Prisoners to Be Housed According to Gender Identity: New York Mayor
New York Mayor Bill De Blasio has announced that prisoners in the city will be housed according to the gender with which they identify instead of biological sex.
"In New York City, we believe transgender rights are human rights. And we'll fight to protect those rights in city jails as well," he tweeted Monday.
"It's the city's responsibility to protect the rights and safety of all New Yorkers, and that means protecting transgender individuals in city jails as well," the mayor said in a statement, according to AM NY. "New York City is one of the first major cities to commit to taking this step, and it's crucial to ensuring all our facilities are welcoming and safe for all New Yorkers, no matter their gender identity."
Anne Rettenberg, a New York City-based psychotherapist and feminist is concerned about the safety of female inmates in light of the policy change.
She explained in a Wednesday phone interview with The Christian Post that she is familiar with these prison and detention facilities in the city, having gone to see clients there, and recounted that they are often violent places.
"It's not a safe place to put biological males in with females, biological males who, at the very least have been charged with a crime serious enough not to allow them to be released on their own recognizance.

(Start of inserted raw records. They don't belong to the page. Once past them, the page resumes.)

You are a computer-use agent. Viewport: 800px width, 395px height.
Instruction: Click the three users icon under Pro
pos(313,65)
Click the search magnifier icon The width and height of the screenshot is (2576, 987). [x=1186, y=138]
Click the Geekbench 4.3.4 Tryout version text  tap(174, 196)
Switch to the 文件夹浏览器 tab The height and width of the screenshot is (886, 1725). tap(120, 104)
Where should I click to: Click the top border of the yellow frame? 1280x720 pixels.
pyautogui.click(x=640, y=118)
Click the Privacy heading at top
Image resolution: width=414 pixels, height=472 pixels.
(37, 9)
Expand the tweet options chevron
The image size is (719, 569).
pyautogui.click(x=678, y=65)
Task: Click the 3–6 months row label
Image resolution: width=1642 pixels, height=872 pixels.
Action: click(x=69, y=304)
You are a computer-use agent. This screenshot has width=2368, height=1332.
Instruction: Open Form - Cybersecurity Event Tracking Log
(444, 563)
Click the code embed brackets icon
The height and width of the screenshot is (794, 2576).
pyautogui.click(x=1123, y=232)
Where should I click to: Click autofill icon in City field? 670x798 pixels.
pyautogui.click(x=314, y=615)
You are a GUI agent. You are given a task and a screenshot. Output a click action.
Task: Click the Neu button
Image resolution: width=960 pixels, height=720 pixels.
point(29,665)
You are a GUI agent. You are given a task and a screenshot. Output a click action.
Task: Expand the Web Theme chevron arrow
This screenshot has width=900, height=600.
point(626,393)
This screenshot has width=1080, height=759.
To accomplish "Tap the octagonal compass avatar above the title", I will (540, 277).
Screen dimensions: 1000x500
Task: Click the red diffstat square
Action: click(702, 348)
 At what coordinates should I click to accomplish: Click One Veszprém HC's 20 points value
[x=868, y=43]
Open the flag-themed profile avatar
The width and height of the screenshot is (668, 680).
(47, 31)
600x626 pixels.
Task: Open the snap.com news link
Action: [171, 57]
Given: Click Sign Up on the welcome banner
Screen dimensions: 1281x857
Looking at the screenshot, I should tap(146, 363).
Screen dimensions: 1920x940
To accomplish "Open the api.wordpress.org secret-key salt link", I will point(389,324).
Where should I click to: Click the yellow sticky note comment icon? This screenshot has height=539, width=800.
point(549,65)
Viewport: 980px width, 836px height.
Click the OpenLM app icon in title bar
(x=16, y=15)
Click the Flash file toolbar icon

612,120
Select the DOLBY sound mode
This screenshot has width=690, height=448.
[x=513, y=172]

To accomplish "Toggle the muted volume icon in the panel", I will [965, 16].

We're talking about potentially violent criminals," Rettenberg said.
Doing this is "just asking for trouble, it's a disaster waiting to happen, I think," she observed, adding that although it is hard to predict how many people will take advantage of the new policy "someone is eventually going to get raped, statistically it's going to happen at some point."
Yet Carmelyn Malais, who heads the city's Commission on Human Rights said that "respecting someone's gender identity or gender expression is key in making sure that everyone in New York City is living with dignity and respect," according to the New York Post.
"The fact that somebody's incarcerated or not doesn't really change that.
"No one should feel unsafe for being who they are," she said.
Allowing transgender individuals in prison to self-report their gender and be accommodated accordingly was also "an important recognition of the unique challenges and vulnerabilities transgender and gender nonconforming individuals face in corrections facilities nationwide."
The Department of Corrections now has six months to implement the new policy and a DOC representative said that as of Tuesday, 26 individuals are presently in custody who identify themselves as transgender, and one who self-identifies as "gender nonconforming."
In 2016 Mayor De Blasio signed an order instructing all public schools, recreation centers and other city buildings that have single-sex bathrooms and locker rooms to allow people to use the facilities of the gender with which they identify.